There was just one minor problem with that: England’s team is lodging at the Fourvière.

In the long run, it probably isn’t the biggest deal, but the fact that the Americans scouted the hotel while England was still staying there clearly irked Coach Phil Neville, who seemed to regard it as a breach of protocol at the least and a sign of the Americans’ arrogance at worst.

“It’s not an unfair advantage; it’ll have no bearing on the game,” Neville said, per the BBC. “I actually found it quite funny. I just thought, ‘What are they doing?’ It’s not etiquette really, is it?

"The only thing I would say is it's not something that I would want my team ops person doing.

“We’re happy with our hotel. So I hope they enjoyed the hotel.”

U.S. Coach Jill Ellis shrugged it off, saying that team officials were doing their due diligence and that other teams have done the same thing.

“The only two people that think of planning ahead on my team is my administrator, because she has to book all the flights and everything and do all that stuff, and her boss. And everybody else, we don’t worry about that,” Ellis said.

“I think that’s important to do your job. So in terms of arrogance, I think that’s got nothing to do with us. That’s planning and preparation for our staff. So I think that’s pretty normal.”

Neither coach suggested that the Americans’ hotel reconnaissance was any sort of spy mission — England’s players were away at practice during the Americans’ visit — but Neville said he didn’t think Ellis would have been pleased had England’s administrators visited the Americans’ hotel while they were still staying there.

“We were training. I hope they enjoyed the hotel, but it’s not something we would do — sending someone round to another team’s hotel,” Neville said. “But it’s their problem. I am sure that Jill probably wouldn’t have been happy with that arrangement. I wouldn’t have been if that was my team ops person going round.

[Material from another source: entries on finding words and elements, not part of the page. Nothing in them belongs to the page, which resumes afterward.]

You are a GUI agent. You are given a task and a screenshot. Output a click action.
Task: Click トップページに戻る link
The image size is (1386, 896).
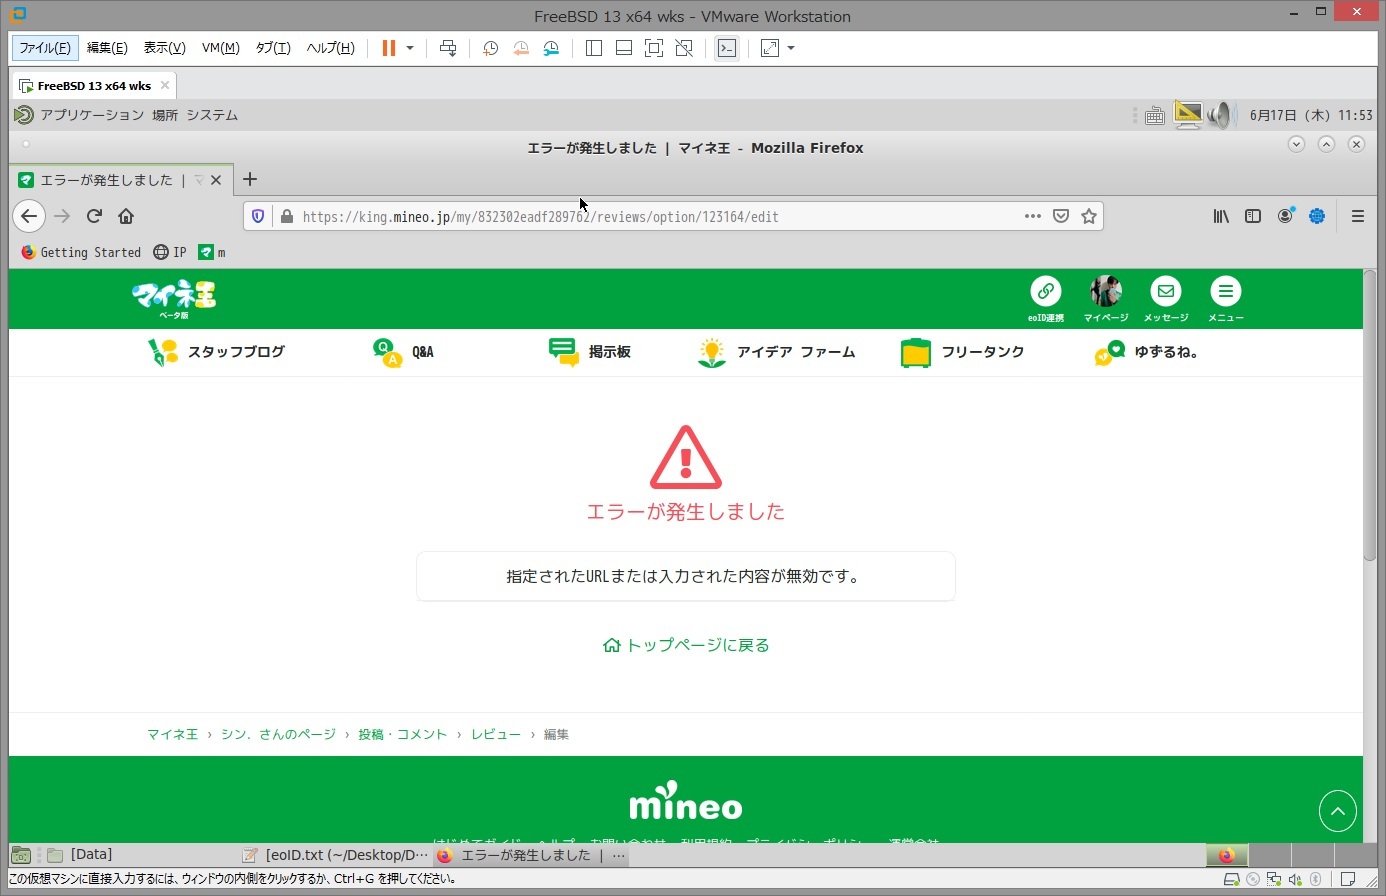click(x=686, y=645)
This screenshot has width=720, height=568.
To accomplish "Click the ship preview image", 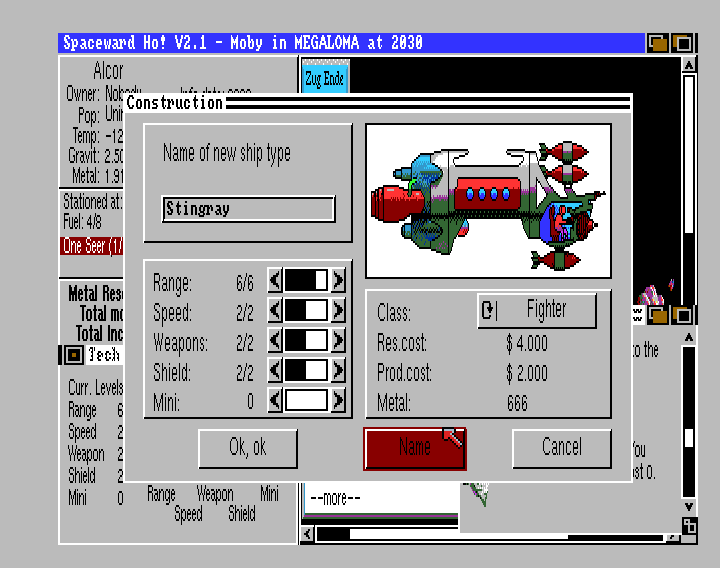I will click(x=488, y=200).
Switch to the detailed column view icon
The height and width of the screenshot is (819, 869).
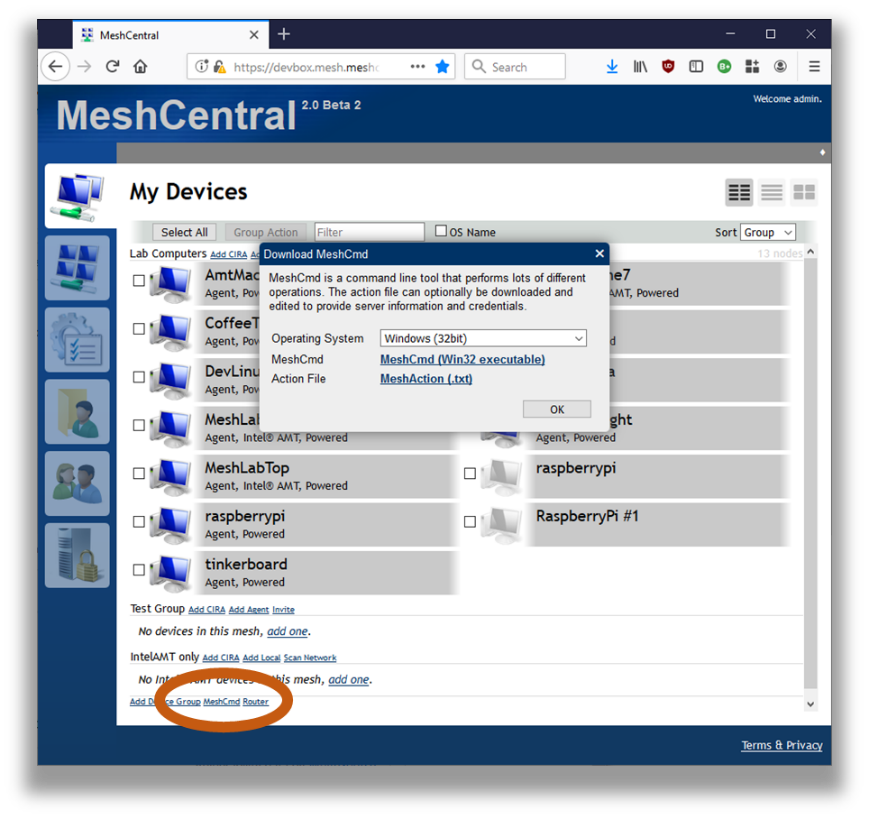pos(739,192)
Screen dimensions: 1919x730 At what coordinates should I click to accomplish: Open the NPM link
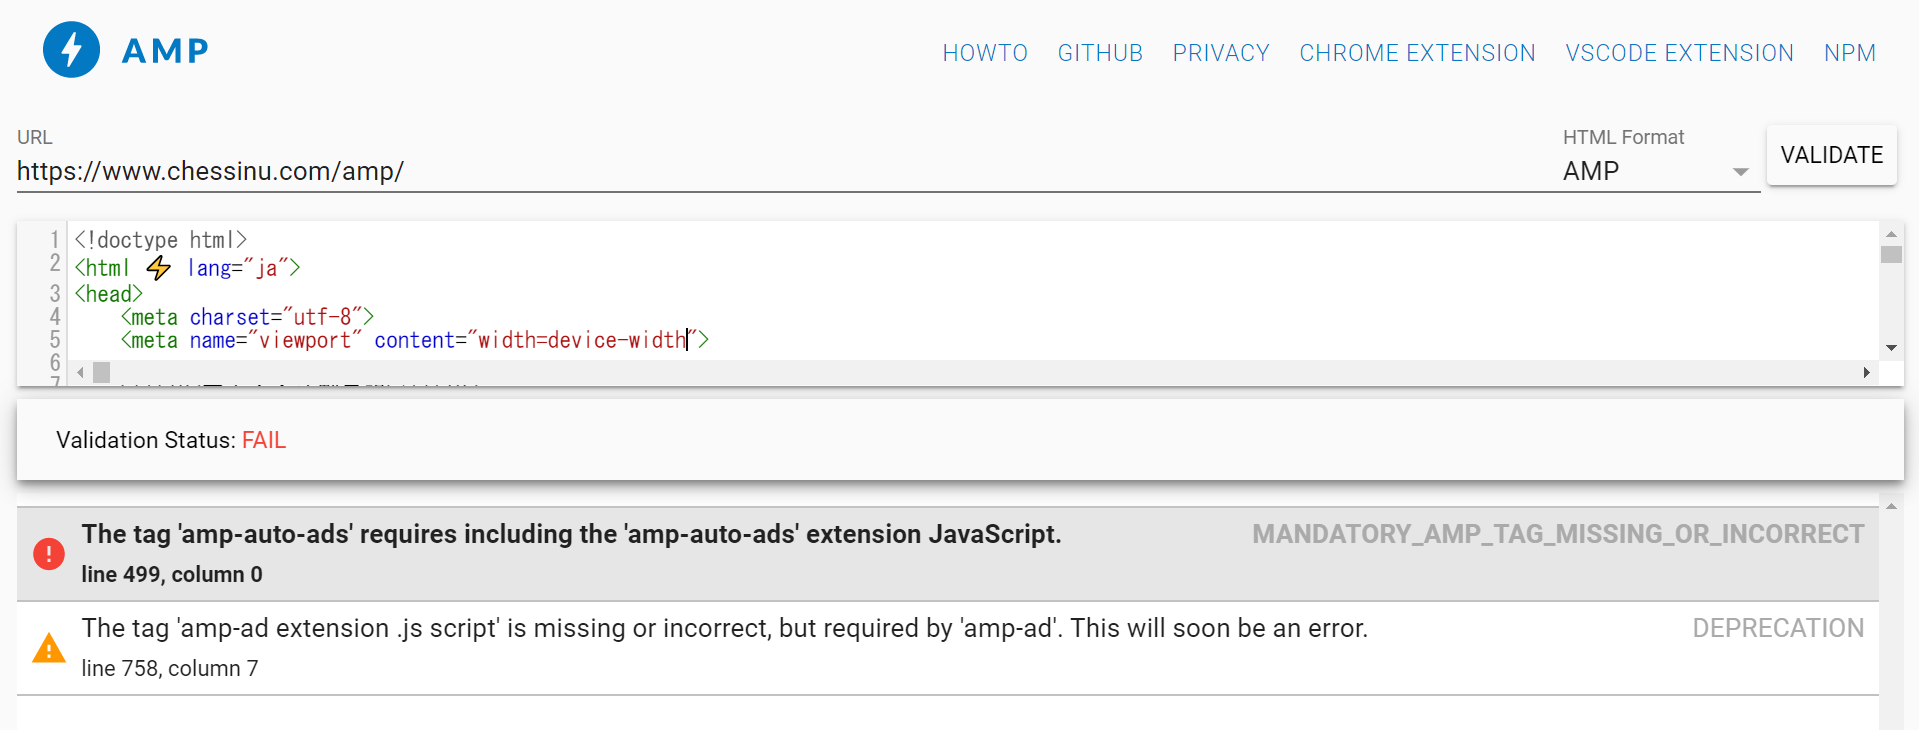(1849, 52)
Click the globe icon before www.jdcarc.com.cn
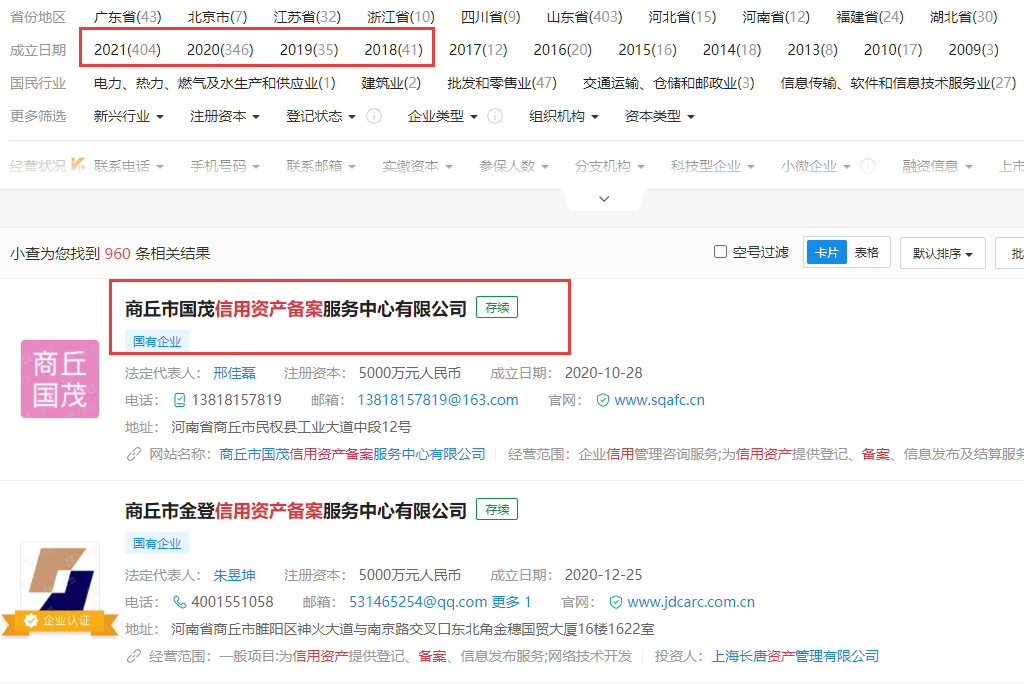Image resolution: width=1024 pixels, height=684 pixels. point(616,603)
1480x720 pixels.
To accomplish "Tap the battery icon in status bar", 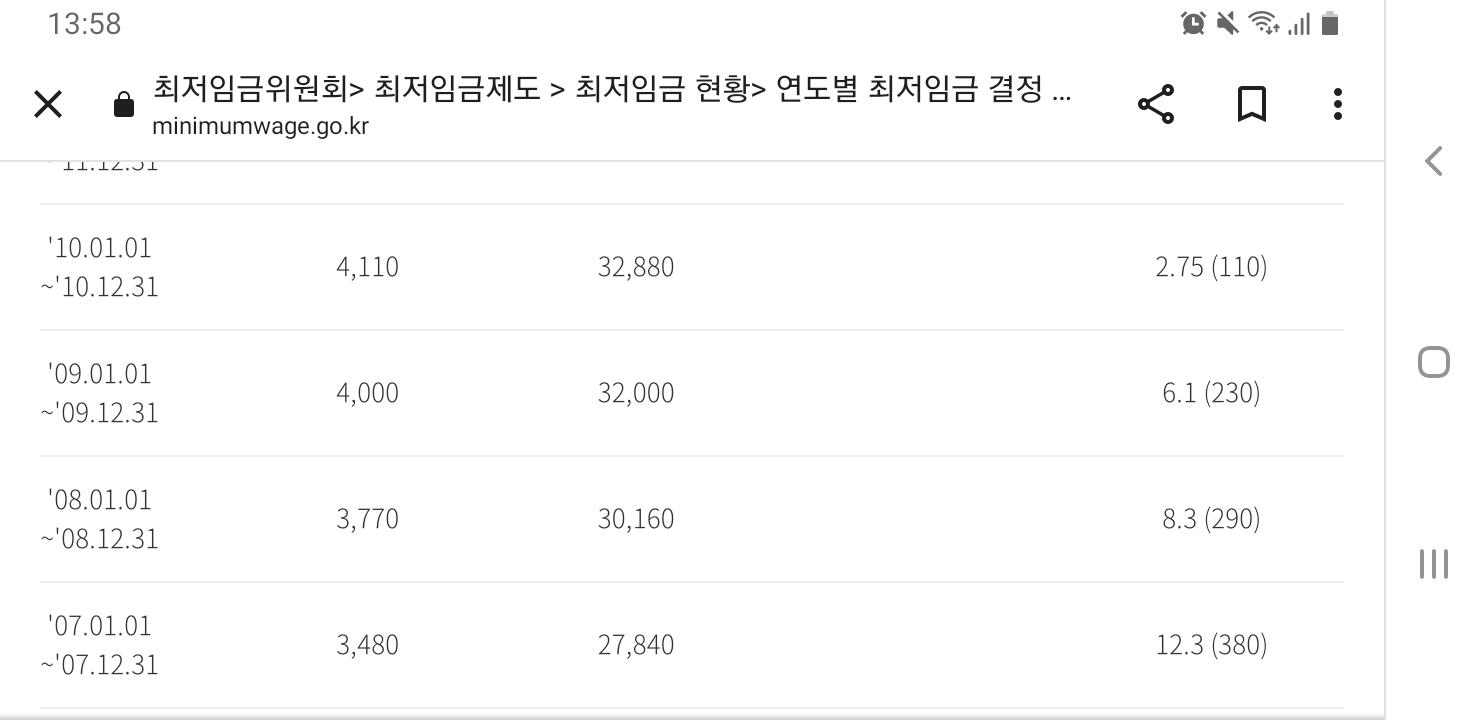I will point(1330,23).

“I am sure they will be dealing with their own infrastructure within their own discipline problem.”

Not taking any chances, security was sent to get rid of a person observing England’s practice from the bushes on Monday.

As for claims that the Americans are being overly arrogant going into Tuesday’s clash?

“It’s important that our team has confidence,” Ellis said. “I don’t think in any way this is an arrogant team. I think this team knows that they’ve got to earn everything, that we’ve got tough opponents . . . still ahead of us and we have to earn every right to advance in this tournament.”